=== DOCUMENT EXTRACT ===
********************

Question

If you know plz tell me:
In ideal gas how we get integral of [e^-(βp²/2m) dp] with limit of (-∞ to ∞) is = (2mπ/β)^½

Answer 1

I am too lazy to type the β/2m is i'll let it be k.

If you want a better treatment of this integral, look for gaussian integral.

********************

=== Records from a data collection ===
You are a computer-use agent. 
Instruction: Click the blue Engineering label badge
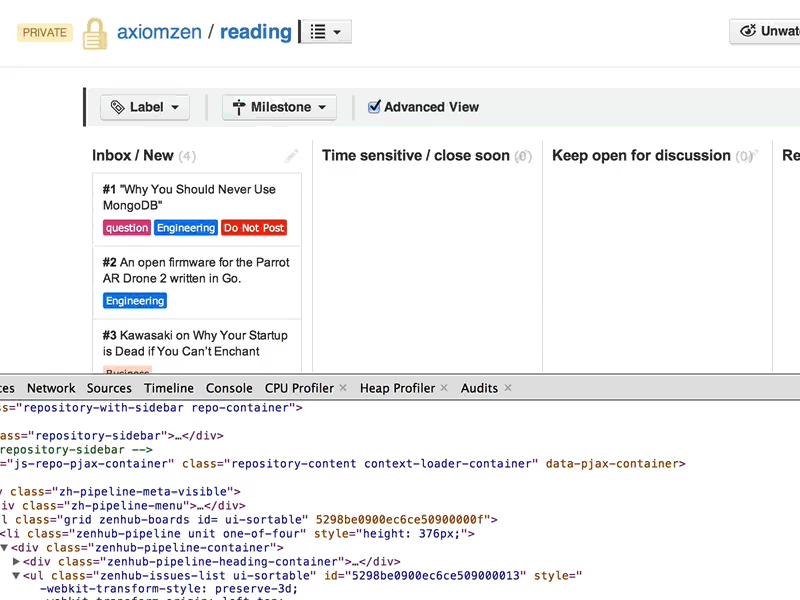pyautogui.click(x=185, y=228)
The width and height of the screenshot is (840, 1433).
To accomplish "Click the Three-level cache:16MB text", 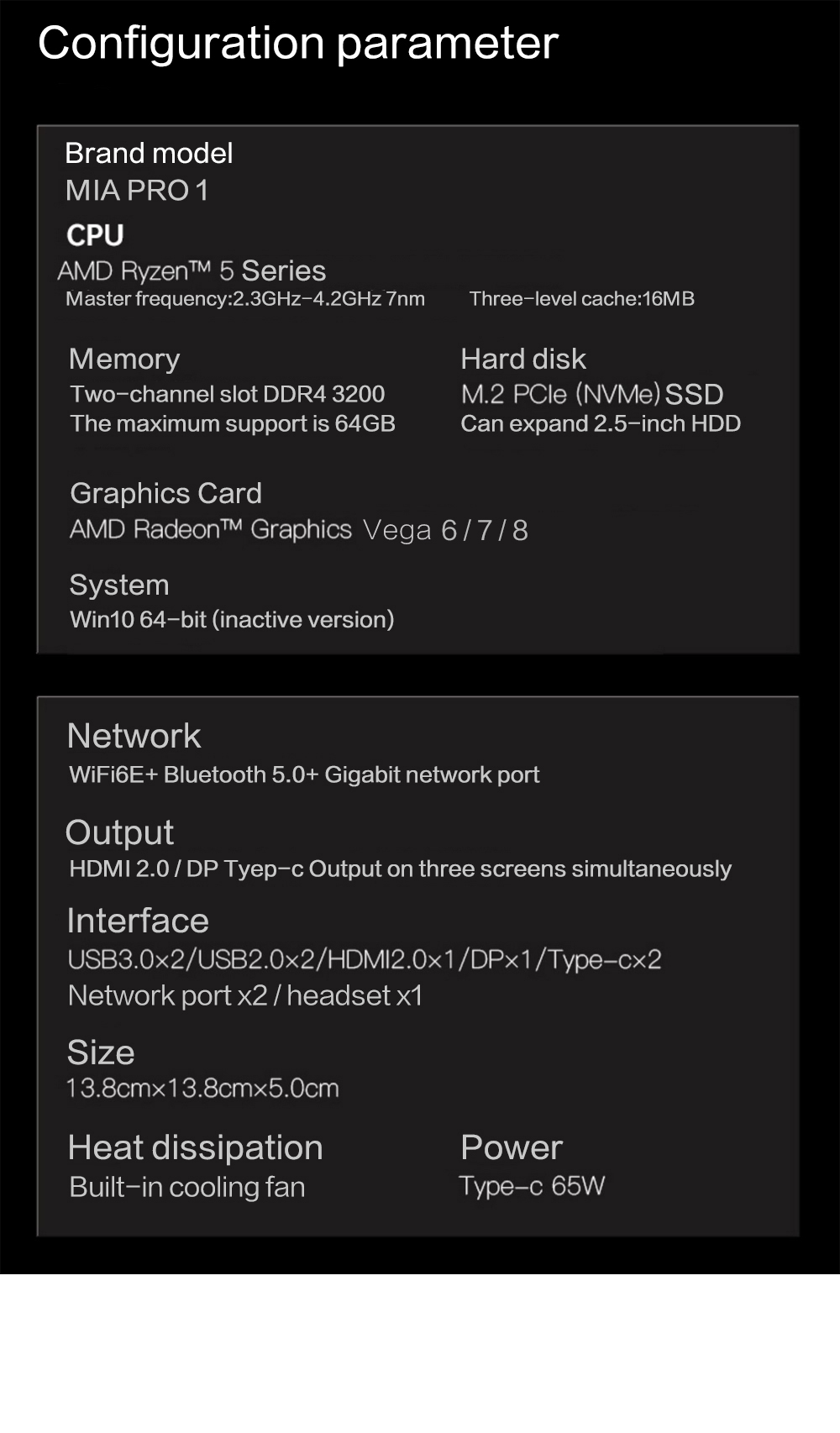I will (581, 299).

********************

=== WRITTEN PROBLEM A ===
Extract the section of the ideal gas integral thread that begins with "If you know" and continues up to and including "for gaussian integral.". Reproduce it verbatim.
=== WRITTEN PROBLEM B ===
List every letter that stands for a quantity in the exponent of the integrand given in the ideal gas integral thread's question.

=== FULL SOLUTION A ===
If you know plz tell me:
In ideal gas how we get integral of [e^-(βp²/2m) dp] with limit of (-∞ to ∞) is = (2mπ/β)^½

Answer 1

I am too lazy to type the β/2m is i'll let it be k.

If you want a better treatment of this integral, look for gaussian integral.

=== FULL SOLUTION B ===
β, p, m